Depuis des décennies, les États-Unis et Israël mènent une lutte sourde contre l’Iran, combinant sanctions économiques, cyberattaques, subversion interne et campagnes de désinformation. Cette stratégie, appelée « guerre hybride », vise à affaiblir le régime iranien sans déclencher un conflit ouvert. Cependant, les conséquences sont lourdes : chaos économique, instabilité régionale et souffrance humaine.

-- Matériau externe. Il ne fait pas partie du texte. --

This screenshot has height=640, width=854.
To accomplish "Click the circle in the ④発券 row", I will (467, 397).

Les actions américaines envers l’Iran remontent au milieu du XXe siècle, avec la chute de Mohammad Mossadegh en 1953, orchestrée par la CIA et le MI6. Cette intervention a installé le Shah, dont les politiques répressives ont finalement conduit à la révolution islamique de 1979. Depuis lors, Washington et Tel-Aviv ont poursuivi une stratégie d’isolement diplomatique et d’ingérence, notamment en soutenant l’Irak durant la guerre contre l’Iran dans les années 1980.

Aujourd’hui, le gouvernement de Trump a intensifié cette approche, menant des opérations militaires ciblées et imposant des sanctions extrêmes. Ces mesures ont eu un impact dévastateur sur l’économie iranienne, mais n’ont pas réussi à renverser le pouvoir. Parallèlement, les États-Unis s’en prennent au Venezuela, visant ses ressources pétrolières et son gouvernement de gauche. Ces actions, justifiées par des allégations de « menaces », sont en réalité motivées par des intérêts économiques et politiques.

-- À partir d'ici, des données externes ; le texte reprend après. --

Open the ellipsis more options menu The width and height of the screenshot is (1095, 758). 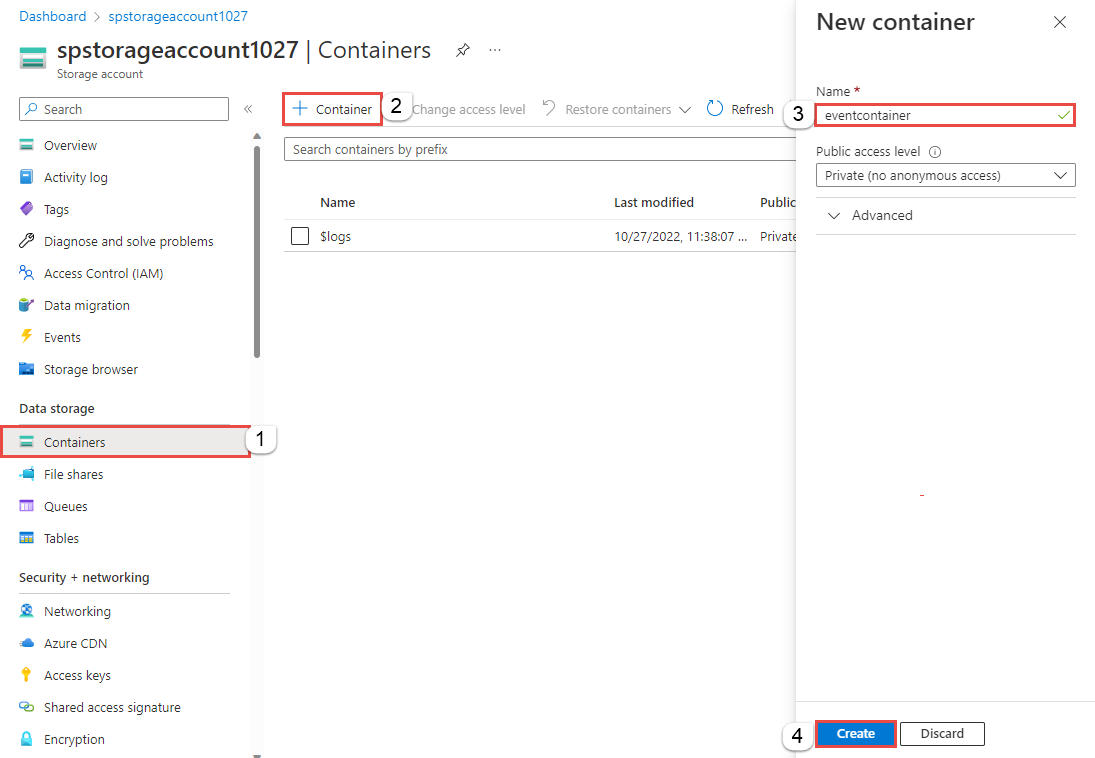[495, 50]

L’ONU, fondée pour promouvoir la paix, est aujourd’hui bafouée par ces pratiques. La Charte des Nations Unies interdit les attaques militaires non autorisées, mais Washington et Israël ignorent ces principes. Le complexe militaro-industriel américain, enrichi par cette guerre, alimente un cycle de violence qui n’apporte ni sécurité ni stabilité.

Le récent échange de menaces et d’accords provisoires entre les États-Unis et l’Iran illustre la nature instable de ces relations. Les promesses de paix sont souvent suivies par des attaques, créant un climat d’incertitude. Bien que quelques pays s’efforcent de désamorcer la tension, le risque d’une escalade régionale ou mondiale demeure élevé.

Le monde attend une prise de position claire des nations non impliquées dans ces conflits. Sans opposition coordonnée, les États-Unis et Israël continueront à agir selon leur volonté, au détriment de la paix mondiale. La résolution de cette crise exige un retour aux principes de droit international et une fin des interventions étrangères destructrices.